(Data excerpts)
******************************

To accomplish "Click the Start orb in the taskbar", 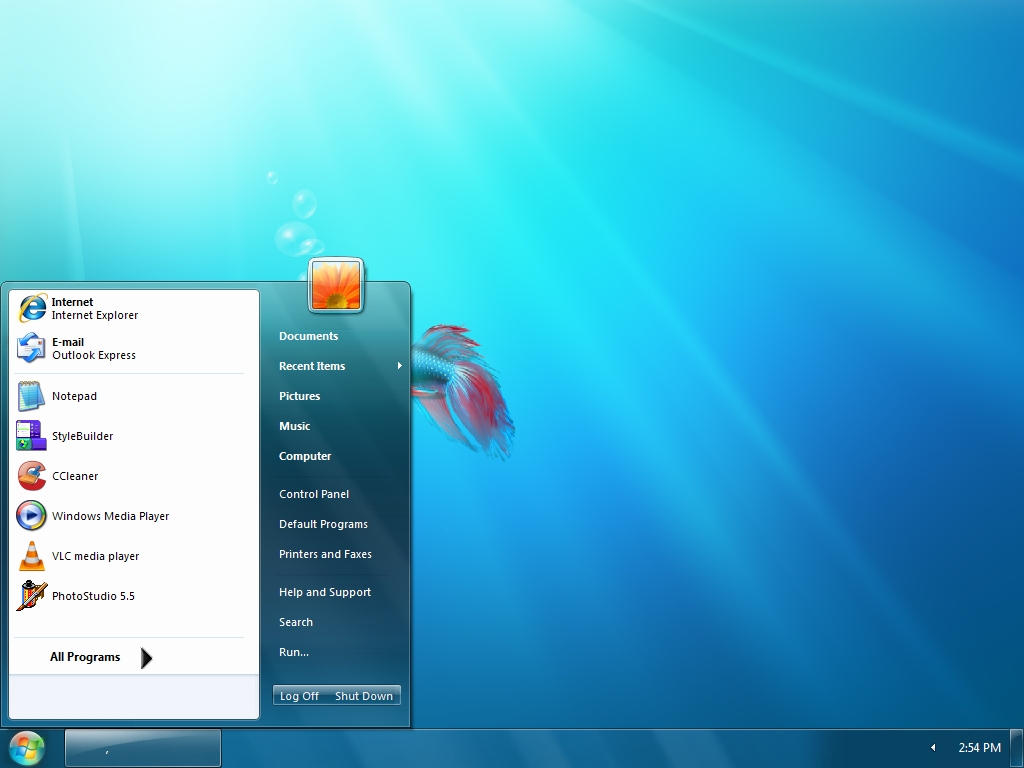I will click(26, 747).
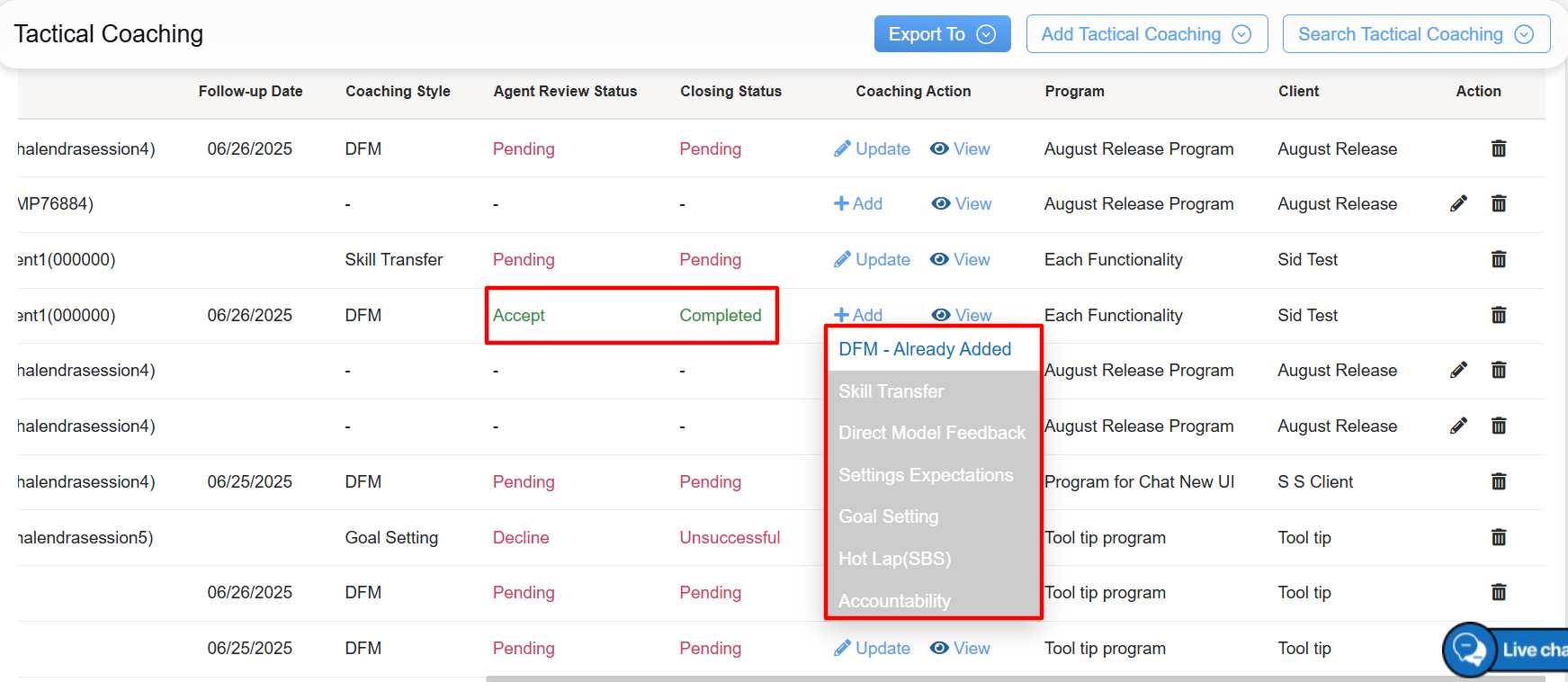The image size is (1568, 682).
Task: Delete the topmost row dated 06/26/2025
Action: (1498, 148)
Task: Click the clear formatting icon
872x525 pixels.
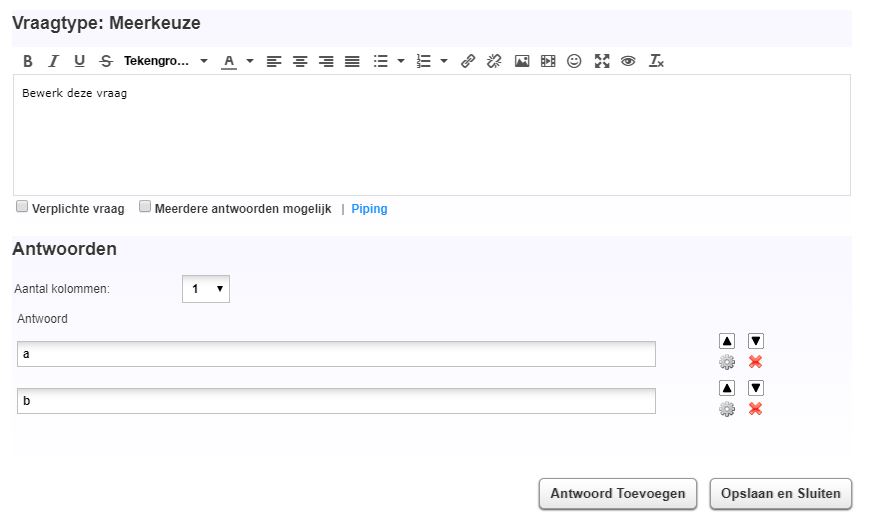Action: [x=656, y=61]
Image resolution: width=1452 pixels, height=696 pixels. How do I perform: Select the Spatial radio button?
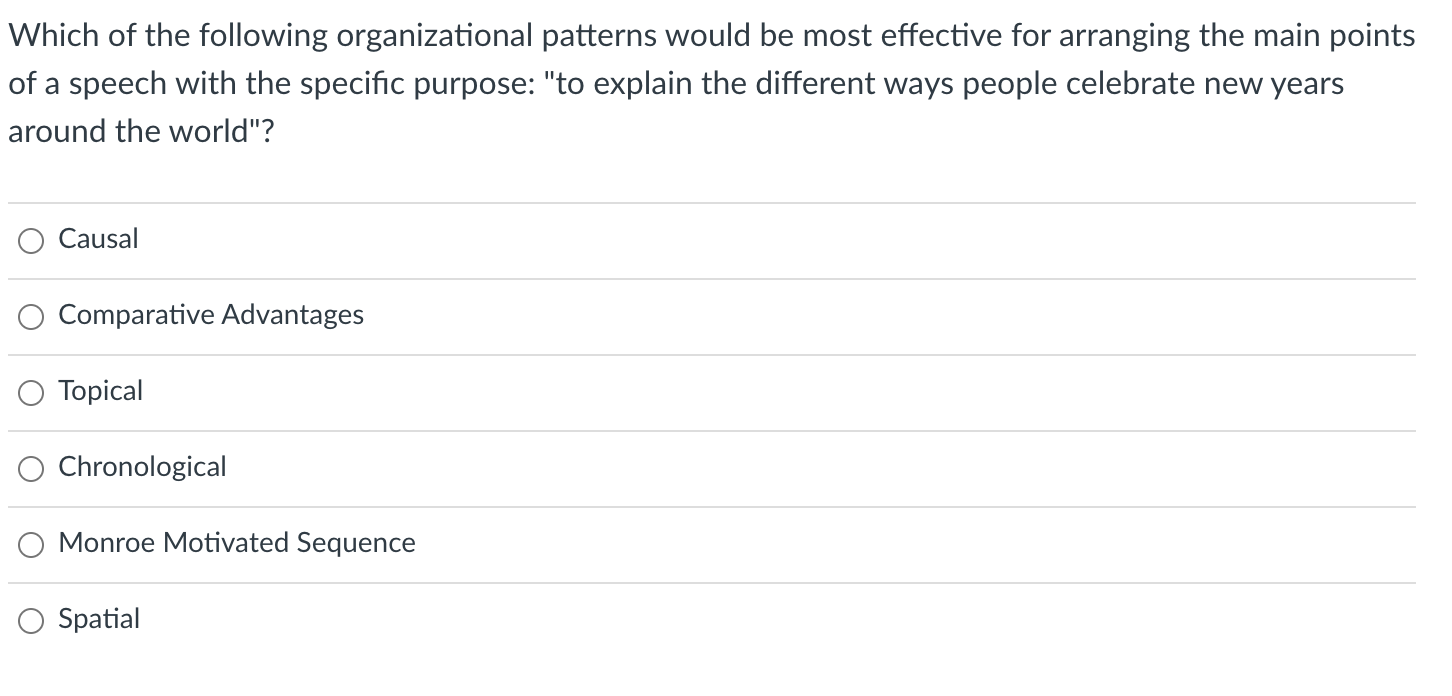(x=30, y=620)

******************************

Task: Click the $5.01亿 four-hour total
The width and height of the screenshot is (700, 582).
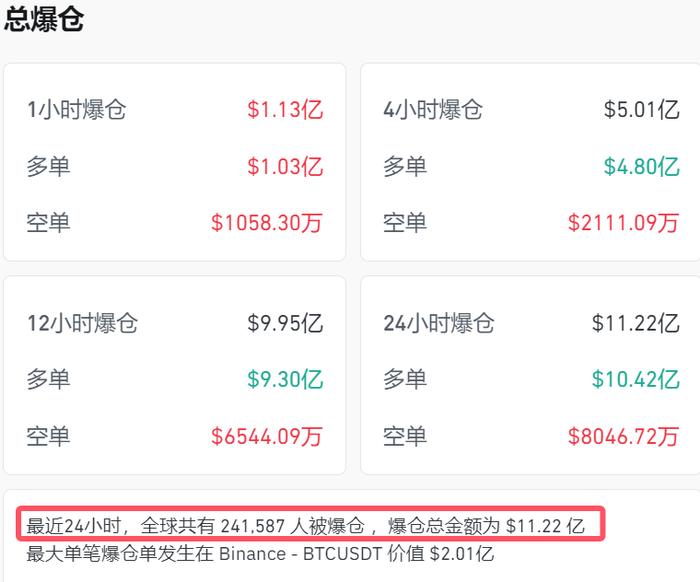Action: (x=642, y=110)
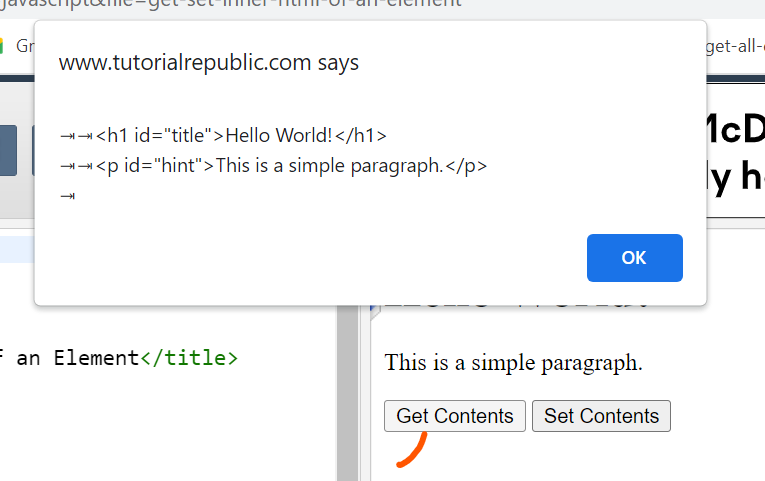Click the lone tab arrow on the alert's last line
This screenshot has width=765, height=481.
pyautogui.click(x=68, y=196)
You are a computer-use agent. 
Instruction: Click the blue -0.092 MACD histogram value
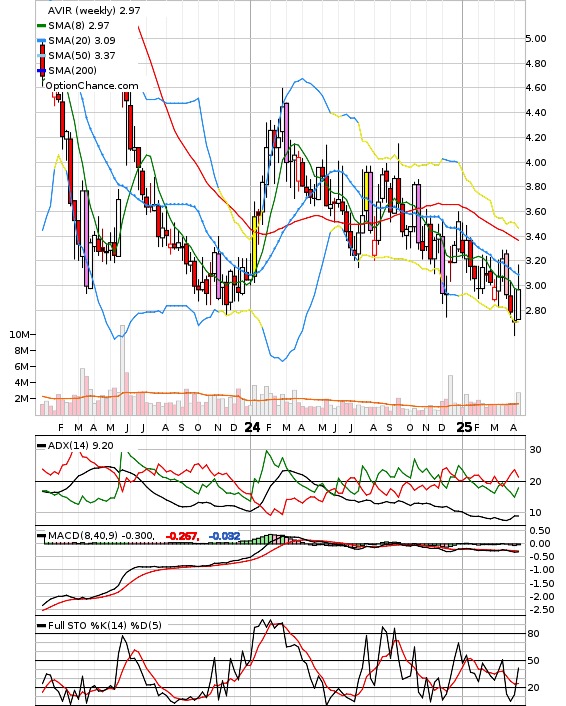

******************************

Starting at the line containing "The width and" and stopping at the line containing "Instruction: Click the", output each line exactly as it appears above. Leave out the pictures.

EXERCISE RESPONSE =
The width and height of the screenshot is (700, 582).
Action: (x=642, y=110)
Click the lone tab arrow on the alert's last line
This screenshot has width=765, height=481.
pyautogui.click(x=68, y=196)
You are a computer-use agent. 
Instruction: Click the blue -0.092 MACD histogram value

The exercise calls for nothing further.